*EXTRAIT DE LA PAGE*:
═══
Dans son programme dévoilé le 20 juin, la liste Ensemble (constituée notamment du parti présidentiel Renaissance et du MoDem) propose de porter de 3 000 à 10 000 € le montant annuel de la prime de partage de la valeur (PPV) que les entreprises peuvent verser « sans charges ni impôt » à leurs salariés. Ce dispositif, instauré par la loi « pouvoir d’achat » d’août 2022 après une expérimentation  de la « prime Macron », a fait florès dans les ETI et les groupes du BTP peu après son entrée en vigueur. Mais un peu moins l’année suivante, une partie des employeurs ayant préféré concentrer leurs efforts sur les revalorisations salariales stricto sensu. Francis Dubrac, P-DG de Dubrac TP (400 salariés, Seine-Saint-Denis), qui verse désormais chaque année une PPV de 1 000 euros à ses salariés, voit pour sa part d’un bon œil le renforcement du dispositif. «En particulier compte tenu des règles de déblocage contraignantes qui s’appliquent à la distribution des sommes liées à l’épargne salariale. Les collaborateurs qui perçoivent de petites rémunérations ont avant tout besoin de cash ! ». Il est d’ailleurs question d’autoriser les employeurs à mensualiser la PPV. « Nous libèrerons les augmentations de salaires entre le Smic et 2  500 € nets en réformant les aides aux entreprises et la prime d’activité », assure aussi la coalition présidentielle.

S’il n’est d’autre part pas question de revenir sur sa loi d’avril 2023 réformant les retraites, le camp macroniste entend mettre l’accent sur l’emploi des seniors. « Je propose la mise en place d’un bonus-malus pour les contrats courts en cas de licenciements, ainsi que de l’index seniors qui avait été censuré par le Conseil constitutionnel (en raison de sa nature de cavalier législatif au sein du projet de loi réformant les retraites, NDLR) », a énoncé le Premier ministre Gabriel Attal le 25 juin, lors d’un débat sur TFI l’opposant au président du RN Jordan Bardella et au député LFI sortant Manuel Bompard. Autre idée : « permettre à un senior au chômage qui reprend un emploi moins bien rémunéré que celui qu’il occupait auparavant de cumuler son nouveau salaire avec une allocation chômage à hauteur du montant du salaire précédent ».
═══
*EXTRAIT DE DONNÉES*:
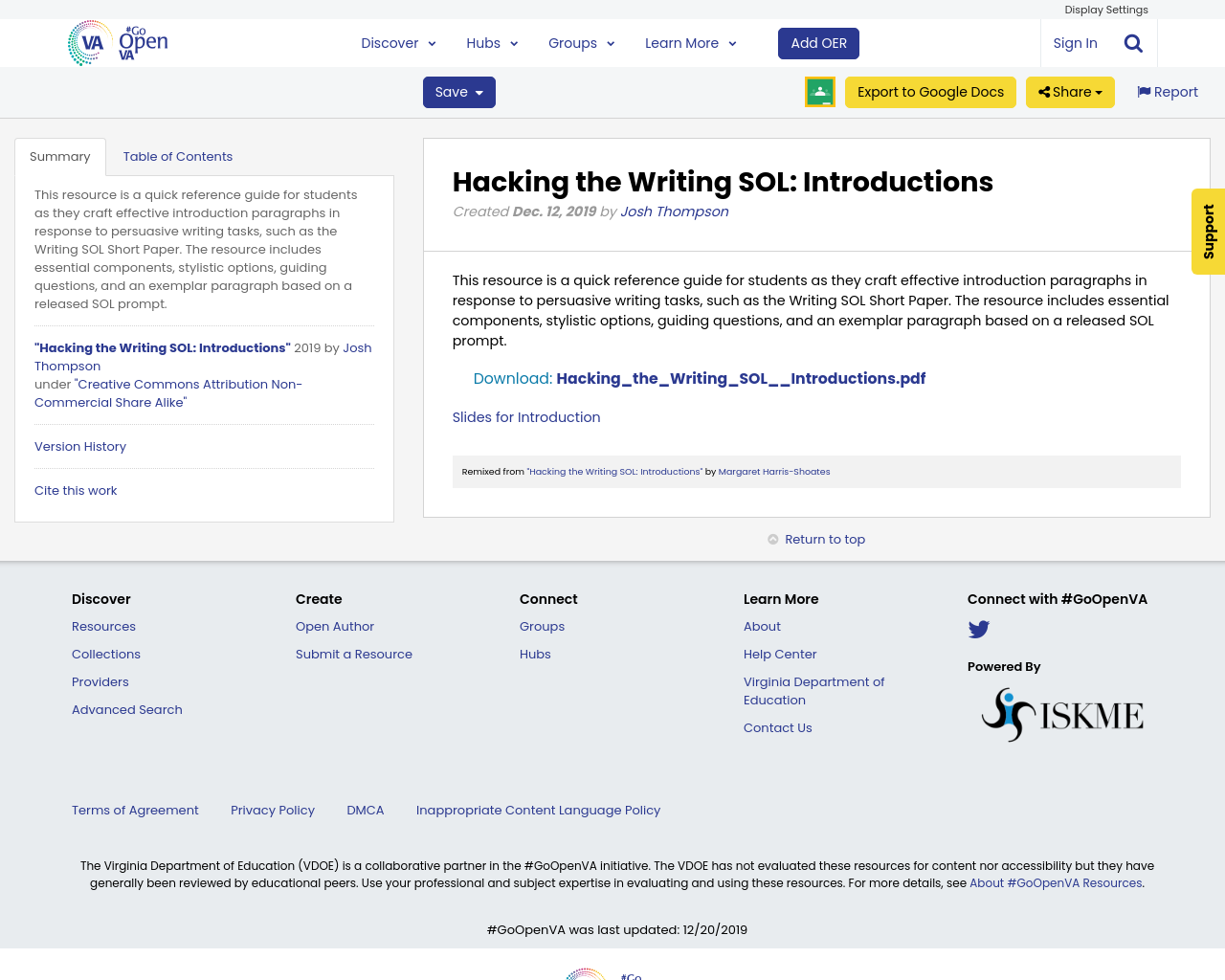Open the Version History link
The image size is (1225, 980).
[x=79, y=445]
═══
*CONSIGNES*:
A) Traduisez en anglais cette phrase de l'extrait sur le programme d'Ensemble : « Il est d’ailleurs question d’autoriser les employeurs à mensualiser la PPV. »
B) Prolongez l'extrait sur le programme d'Ensemble à la suite de sa dernière phrase.
Le matériel n'a aucun rapport avec l'extrait sur le programme d'Ensemble.

*RÉPONSES*:
A) There is also talk of allowing employers to pay the PPV on a monthly basis.

B)
Permettre aux entreprises d’adapter les horaires de travail en période de canicule, « notamment pour les travailleurs très exposés comme ceux du BTP », figure également dans le programme de la majorité macroniste. Avant l’annonce de la dissolution de l’Assemblée nationale, la profession attendait d’ailleurs la publication d’un décret sur le sujet pour le courant de l’été.

Nouveau Front Populaire

L’une des promesses emblématiques côté NFP (qui regroupe entre autres le PS, LFI et le NPA) est de porter le Smic à 1 600 euros nets, ce qui représenterait une augmentation de près de 200 euros. Pour mémoire, à la suite d’une hausse de 1,13 % au 1er janvier, le montant du Smic brut horaire s’élève actuellement à 1 766,92 euros mensuels. Chez Dubrac TP, « où l’on emploie pourtant beaucoup de main d’œuvre peu qualifiée, nous offrons déjà ces 1 600 euros, en raison d’un contexte concurrentiel en matière de recrutement, rapporte Francis Dubrac. Mais une pareille mesure engendrerait des revendications sur toute la chaîne des rémunérations qui seraient difficiles à gérer pour les employeurs ».

Un Smic à 1 600 euros « aurait pour conséquence une hausse coût du travail», renchérit un DRH du secteur. Et d’ajouter : « chez nous, le salaire médian, qui a beaucoup augmenté ces trois dernières années, s’élève à 2 500 euros nets hors primes. Une telle hausse du Smic, qui toucherait essentiellement les plus basses qualifications, contraindrait les entreprises à plus de rigueur dans l’évolution de la masse salariale, avec un gel des rémunérations. » Les mieux lotis dans ce domaine se verraient ainsi pénalisés. Pour le recruteur, les employeurs n’auront d’autre choix que de répercuter cette hausse du coût de la main d’œuvre dans leurs prix. « Les clients devront parfois faire des choix, d’autant que le projet du NFP prévoit aussi une hausse de 10 % du point d’indice pour les fonctionnaires.  Cette mesure pourrait donc indirectement gripper la machine de l’investissement dans les infrastructures ».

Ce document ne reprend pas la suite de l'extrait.